I'm not that much into fantasy, Ren Faire, Sci-fi books....
But then again, maybe I am. Just in my own unique way.
As a child, I loved maps. National Geographic has always been a favorite, and the occasional fold-out map of some far away country was like an origami-folded Christmas gift of sorts. Just like with the Rand McNally Road map my parents carried in the back of the Jeep, or the Thomas Brothers LA County map my grandpa kept in the toolbox (for scoping out rental properties to fix), my fingers and eyes would excitedly trace every hill, river, toll road, and culdesac for hours at end. I would proudly try and twist my tongue to pronounce foreign outposts, memorize street maps of nearby towns, and study facts about the geography of wherever.
I had a large cardboard child's atlas with cartoon icons n the maps (a four foot wide map of the USA with cacti in the west, oil fields near Texas, some very un-pc "Indian" person near Oklahoma.... I would imagine visiting the oil fields, the Indians, the cacti....I used the atlas as a slide, a building block, a place to nap, a table to draw on.

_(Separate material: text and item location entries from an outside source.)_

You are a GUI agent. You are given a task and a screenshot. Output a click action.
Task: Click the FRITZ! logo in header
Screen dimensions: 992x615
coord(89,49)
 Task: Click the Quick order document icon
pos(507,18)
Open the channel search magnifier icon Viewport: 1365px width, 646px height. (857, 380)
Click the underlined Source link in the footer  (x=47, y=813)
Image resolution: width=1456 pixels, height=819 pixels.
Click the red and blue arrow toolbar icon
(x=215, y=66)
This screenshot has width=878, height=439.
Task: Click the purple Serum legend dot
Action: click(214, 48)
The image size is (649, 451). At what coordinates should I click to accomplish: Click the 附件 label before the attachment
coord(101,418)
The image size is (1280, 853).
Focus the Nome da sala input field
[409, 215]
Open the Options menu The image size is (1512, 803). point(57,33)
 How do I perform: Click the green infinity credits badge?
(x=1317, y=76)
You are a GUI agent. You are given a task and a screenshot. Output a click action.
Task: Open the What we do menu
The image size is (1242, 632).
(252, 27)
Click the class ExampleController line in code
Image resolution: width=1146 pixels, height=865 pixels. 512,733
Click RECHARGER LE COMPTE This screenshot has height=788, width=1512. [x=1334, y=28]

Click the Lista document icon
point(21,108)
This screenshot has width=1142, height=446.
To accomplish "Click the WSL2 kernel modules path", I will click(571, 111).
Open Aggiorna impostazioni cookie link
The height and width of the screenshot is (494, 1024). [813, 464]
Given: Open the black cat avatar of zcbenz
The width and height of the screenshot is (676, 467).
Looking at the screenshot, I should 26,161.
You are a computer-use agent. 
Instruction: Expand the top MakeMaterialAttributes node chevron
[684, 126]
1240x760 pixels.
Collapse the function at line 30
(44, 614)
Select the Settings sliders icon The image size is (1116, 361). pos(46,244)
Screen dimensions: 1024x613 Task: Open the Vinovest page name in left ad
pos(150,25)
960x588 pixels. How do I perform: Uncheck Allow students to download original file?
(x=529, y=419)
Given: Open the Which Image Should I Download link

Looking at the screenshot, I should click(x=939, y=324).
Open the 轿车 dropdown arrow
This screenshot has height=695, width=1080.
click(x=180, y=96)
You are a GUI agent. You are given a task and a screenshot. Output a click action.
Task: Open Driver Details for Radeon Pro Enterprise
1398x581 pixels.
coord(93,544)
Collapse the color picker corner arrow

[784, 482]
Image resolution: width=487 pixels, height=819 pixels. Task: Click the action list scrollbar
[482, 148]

I tried to match the bright icons to places on an outdated, rickety globe I found at a yard sale, and I'd dream of visiting places I knew little about: 12,000 tallest peak, 3 million people in the capital, icons for adobe huts..... I'd spin the globe for hours, closing my eyes, tracing my finger and seeing where I'd end up.
I even drew my own maps, twisty loops of residential streets complete with imaginary street names, home plots, driveways, and trees.
I created thousands upon thousands of little worlds in my minds, some based on reality, some completely fantasy, with made up residents, lives, life stories, adventures, scenic views.
This hobby even spilled over into my lifelong hobby of genealogy and postcard collecting, as well as my newer found hobby of: Google Map Street View. I will do as I did with the globe as a child, scrolling waaaay out, closing my eyes, clicking, zooming in. A rugged arctic outcrop in northern Russia, a busy street scene in Bangkok, rusty tractor parts in rural Romania, a caballero and his cows crossing a dusty Argentinian road. Every square inch tells a story I do not know but can only imagine. Layers upon layers of history, of love and conquest, pain, beauty, silence. People come, people go, events of history imperceptibly change the environment. Millions of that-snapshot-that-moment scenes, experienced differently by each observer, never to be experienced again.
As an armchair traveler and pretend cartographer, I envelop myself in a fantasy world of wonderment based solely upon an image, a street name, a blank spot on the map.